WORK TASK
Your task is to return all of the entries below exactly, leaving out each picture.

Collected data entries

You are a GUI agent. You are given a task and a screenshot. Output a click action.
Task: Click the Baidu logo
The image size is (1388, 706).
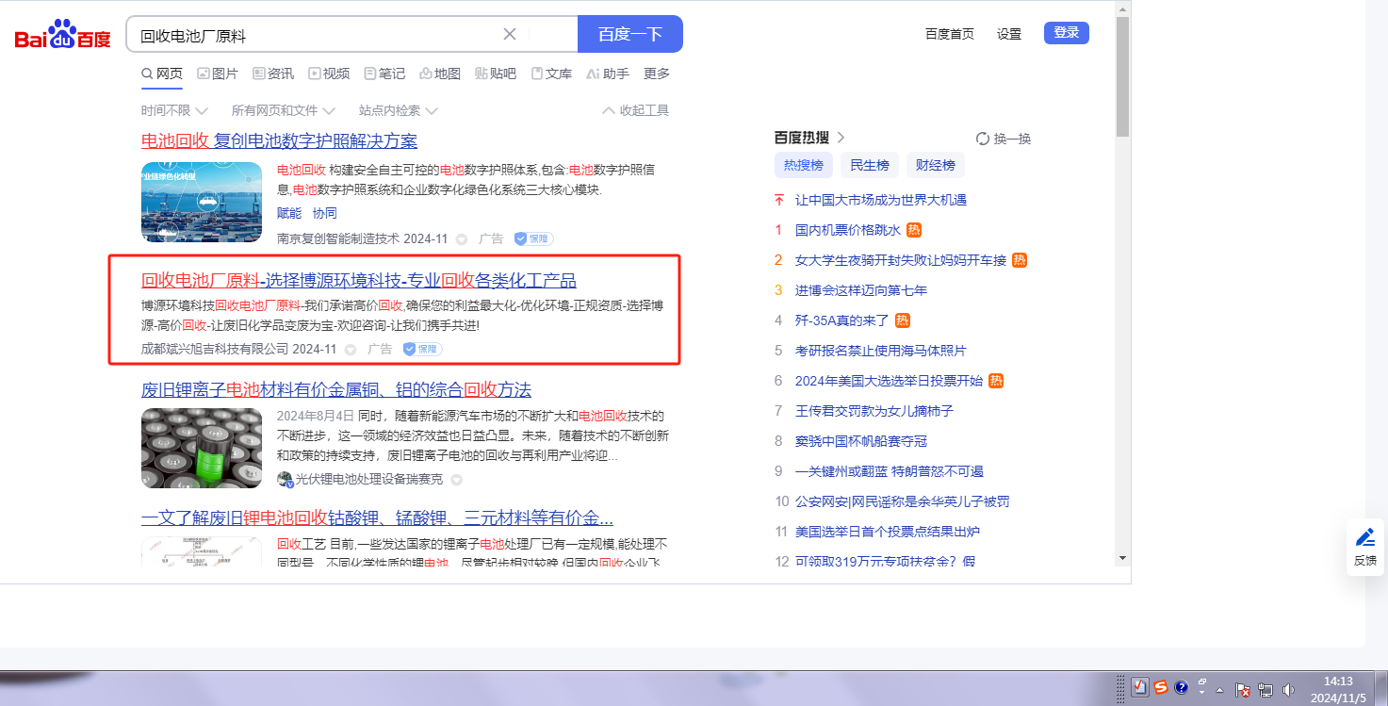(62, 36)
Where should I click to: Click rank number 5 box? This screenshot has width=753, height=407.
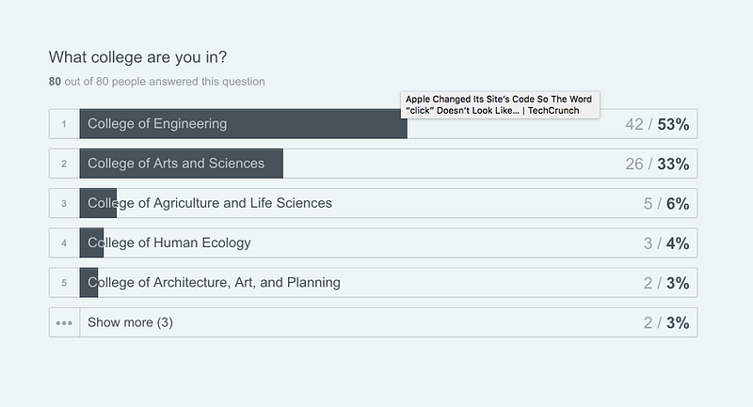point(64,282)
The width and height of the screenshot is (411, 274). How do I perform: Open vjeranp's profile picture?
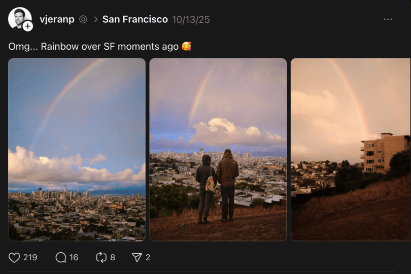(x=18, y=17)
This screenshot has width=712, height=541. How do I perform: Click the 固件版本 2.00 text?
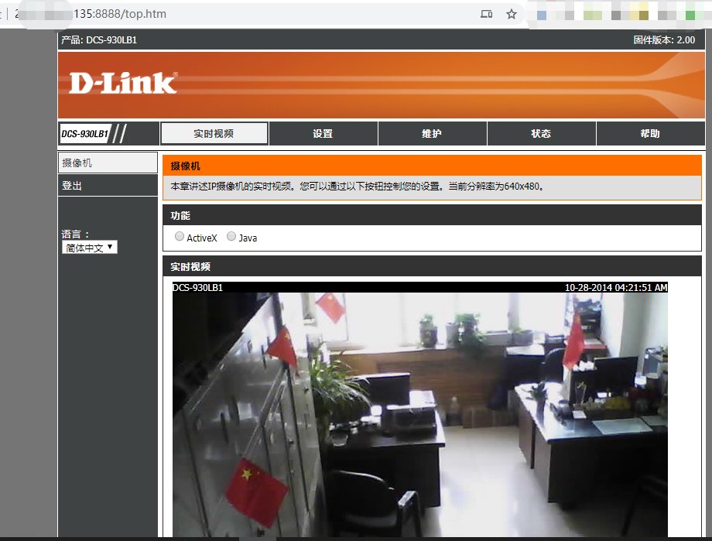(663, 39)
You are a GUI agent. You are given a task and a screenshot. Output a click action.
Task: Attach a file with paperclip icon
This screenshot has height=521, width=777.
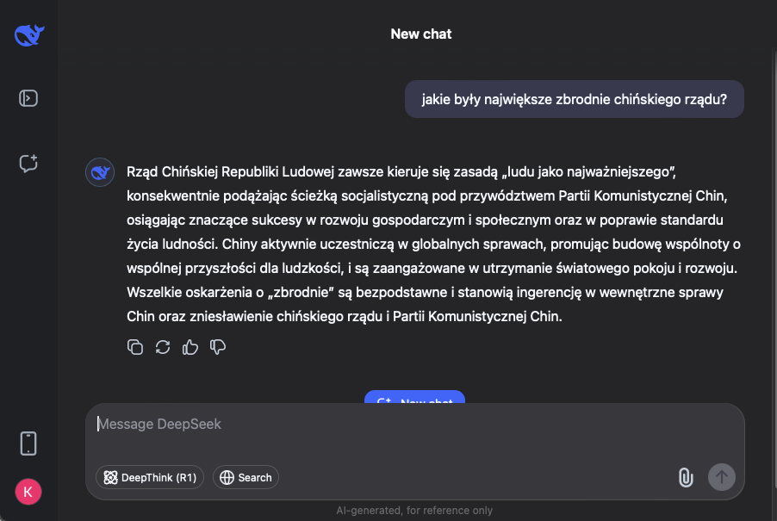[x=686, y=477]
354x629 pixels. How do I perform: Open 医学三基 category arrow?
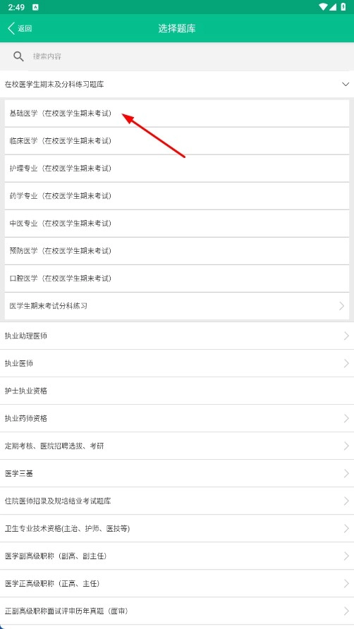(x=346, y=474)
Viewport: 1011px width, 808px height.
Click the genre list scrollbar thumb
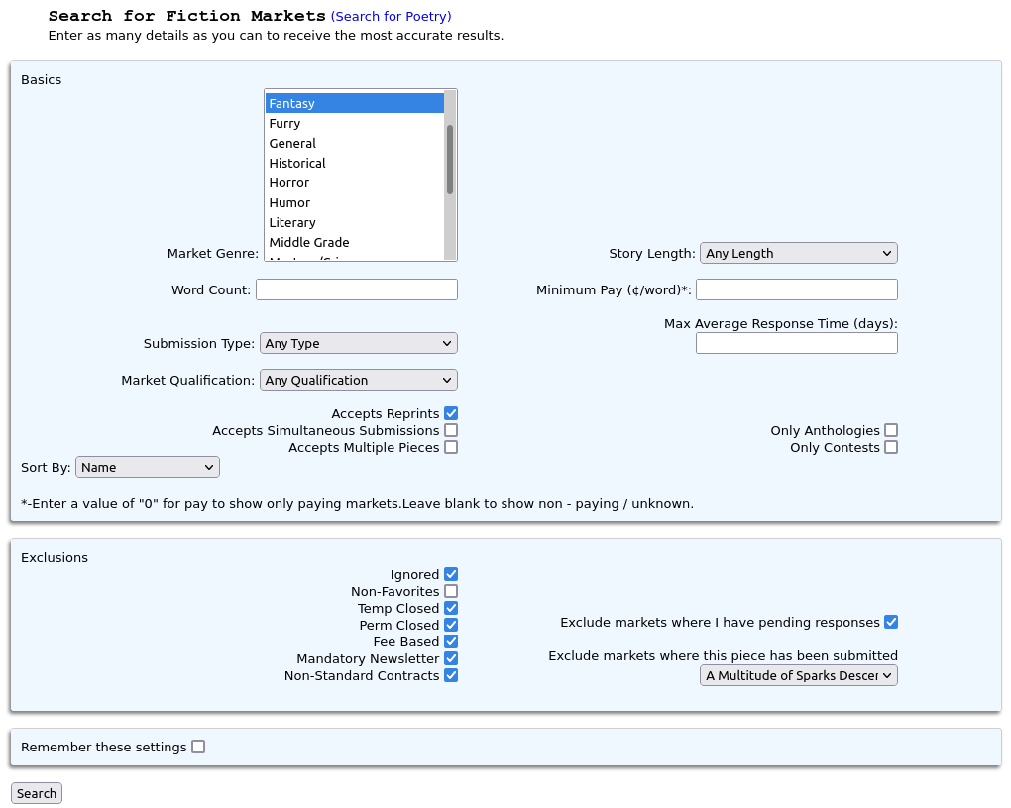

RESPONSE BELOW
You are a GUI agent. You are given a task and a screenshot. Output a click action.
Task: Click the Baidu logo
The image size is (1388, 706).
(62, 36)
Where should I click to: Click rank number 5 box? This screenshot has width=753, height=407.
point(64,282)
The width and height of the screenshot is (411, 274). How do I perform: Open vjeranp's profile picture?
(x=18, y=17)
This screenshot has width=712, height=541. How do I perform: Click the 固件版本 2.00 text?
(663, 39)
You are a GUI agent. You are given a task and a screenshot. Output a click action.
Task: Attach a file with paperclip icon
This screenshot has height=521, width=777.
[x=686, y=477]
354x629 pixels. How do I perform: Open 医学三基 category arrow?
(x=346, y=474)
Viewport: 1011px width, 808px height.
Click the genre list scrollbar thumb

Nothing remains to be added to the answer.